[darcs-devel] Alternative conflict resolution scheme.

Wed Jan 16 01:13:56 UTC 2008

Hi!

We have been doing some brainstorming in #darcs about a possible
alternative conflict resolution scheme. I will try to summarise it for
the list, and it would be very welcome, if you could find problems
with it.

I will start with the easy bit: UI. We would, when recording a patch
in a conflicted repository, if the would-be patch interacts with the
conflict, ask the user to select either branch of the conflict which
would be "taken" and the other would be "cancelled". The patch would
then be recorded on top of the taken branch, ignoring the cancelled
branch. This adds the extra step of, when doing a resolution,
selecting the "winning" side of the conflict and then adjusting that,
instead of working on top of both-branches-cancelled scenario.

Now about the implementation (in terms of patch theory) mechanics:

The step, where user selects "taken" and "cancelled" branches would
record a patch of kind "R" (as in resolution), with this shape:

    R({A,B,...},C)

Where the set represents the cancelled branch (which we will see later
can contain more than a single patch, but it is probably better
thought of as a set than a list) and C represents the taken branch
(which is necessarily a single patch only). It should be probably
noted, that we record "resolution" patch for each "primitive"
conflict, not a big single resolution patch.

Normally, darcs handles conflicts by not applying any of the patches
involved in conflict. Say, A and B are in conflict here:

    A B

neither of A and B have any effect on working copy. If we add a resolution:

    A B R({A},B)

(B was selected as the taken branch), the R here has same effect as B
(and thus the whole sequence, since A B alone have no effect at all).

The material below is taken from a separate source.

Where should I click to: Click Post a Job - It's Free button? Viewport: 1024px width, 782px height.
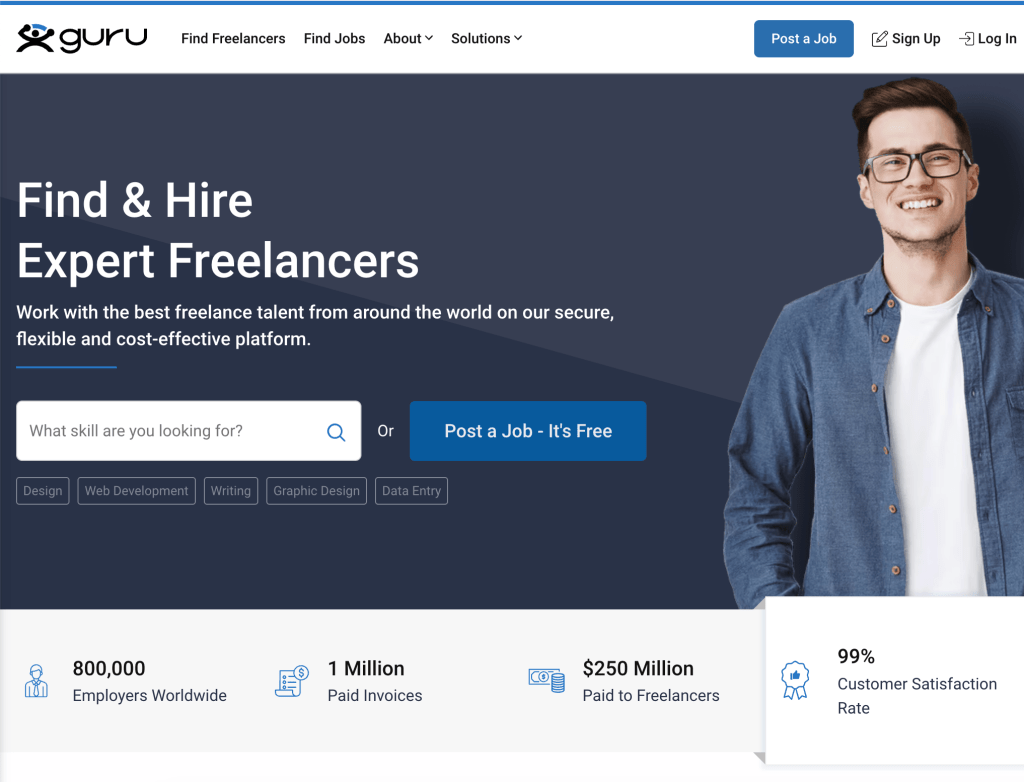(x=528, y=431)
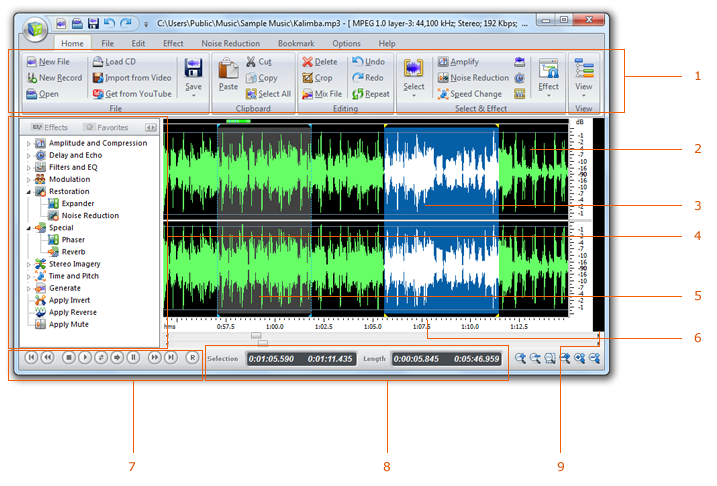Select the Get from YouTube tool

point(132,94)
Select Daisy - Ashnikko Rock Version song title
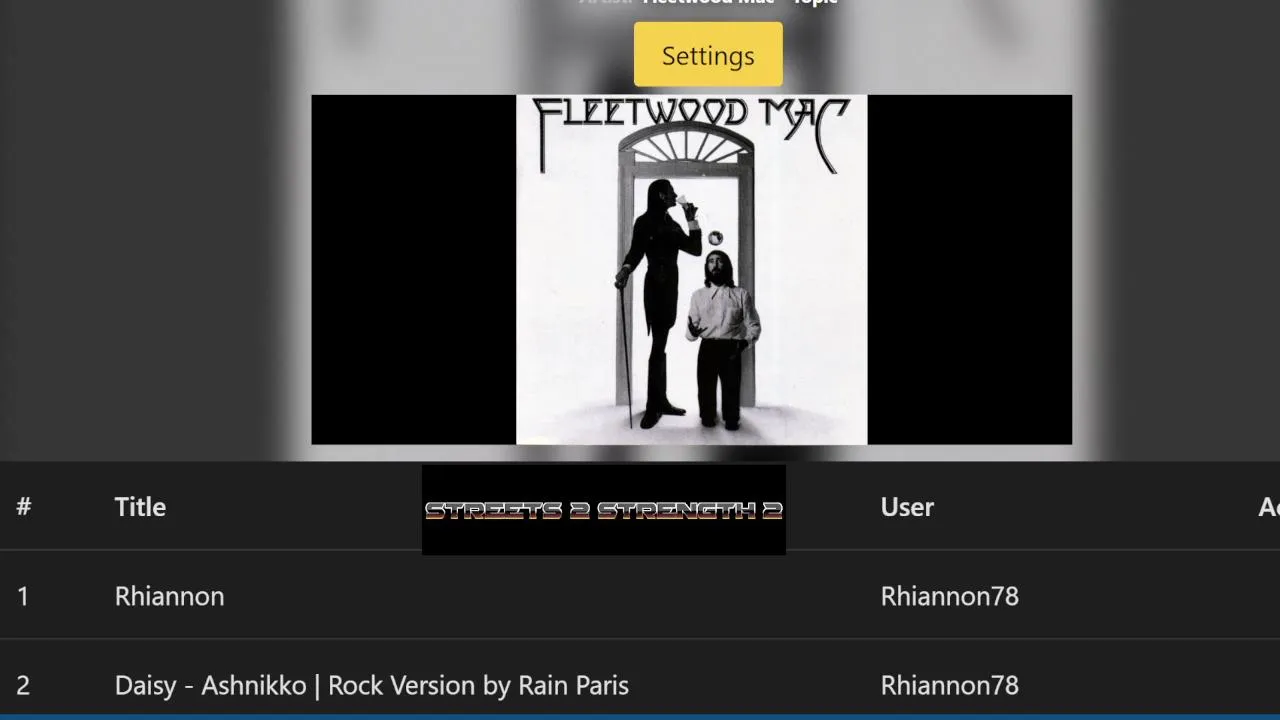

Fairly obviously, B R(_,B) fail to commute. For

    A R(x,_) where A `elem` x

we cannot fail the commute, since we want the

    inv(R(x,_)) A

commute to succeed (I think this is a requirement of patch theory, but
even if it was not, we will need it). Therefore, we define a new patch
type to be a result of these commutes:

    A R(x,B) <-> R(x - A,B) D(A,B)

The D-style patch carries both A (the cancelled patch) and B (which
identifies the R-patch which caused the disablement). The D(_,B) patch
has no effect and commutes freely with all non-R(_,B) patches (since
it has no effect, ie. is a noop patch).

Now, we need the inverse-resolution commutation for D patches:

    inv(R(x,B)) A <-> D(A,B) inv(R(x \cup A,B))
        iff
            A fails to commute with any member of the set x
        and
    inv(R(x,B)) A <-> A inv(R(x,B))
        otherwise.

There are now two possibilities with regards to D patches: we can
either disallow their persistence, by forcing them to commute past
their respective R-patch, which turns them into non-D patches again,
or we could possibly try to retain them and define their inverses and
commutations (although this is not required, since their inverses
never actually exist if we require them to be commuted past the
R-patch).

With "persistent D patches", we would get:

    inv(D(A,B)) X <-> D(X,B) inv(D(A,B))
        iff
            X and A fail to commute
        and
    inv(D(A,B)) X <-> X inv(D(A,B))
        otherwise.

We see that the D-patches can effectively encode the same information
that the "cancelled set" in R-patches, but the R-patches have to have
this information and have to commute with D-patches as described above
regardless of this, which makes it favourable to remove D patches by
commutation and not ever store (or invert) them.

Now, take that scenario we had above:

    A B R({A},B)

and let's say, we want to merge C, from a repository:

    A C (where C depends on A)

we first get:

    A B R({A},B) inv(R({A},B) inv(B) C

now we need another commute, namely

    inv(R({A},B)) inv(B) <-> inv(B) inv(R({A},B))

(Sidenote: I spot a problem here, since B R(_,B) fail to commute, but
inv(R(_,B)) inv(B) is required to commute and I am not sure what
problems is this going to cause elsewhere. This is required to get C
past inv(B) safely, even though they fail to commute by themselves.)

There, we get:

    A B R({A},B) inv(B) inv(R({A},B) C

now, we use the inv-R commutation:

    inv(R(x,B)) A <-> D(A,B) inv(R(x \cup A,B))

to get:

    A B R({A},B) inv(B) D(C,B) inv(R({A,B},B)

since D commutes freely, we now get past inv(B):

    A B R({A},B) D(C,B) inv(B) inv(R({A,B},B)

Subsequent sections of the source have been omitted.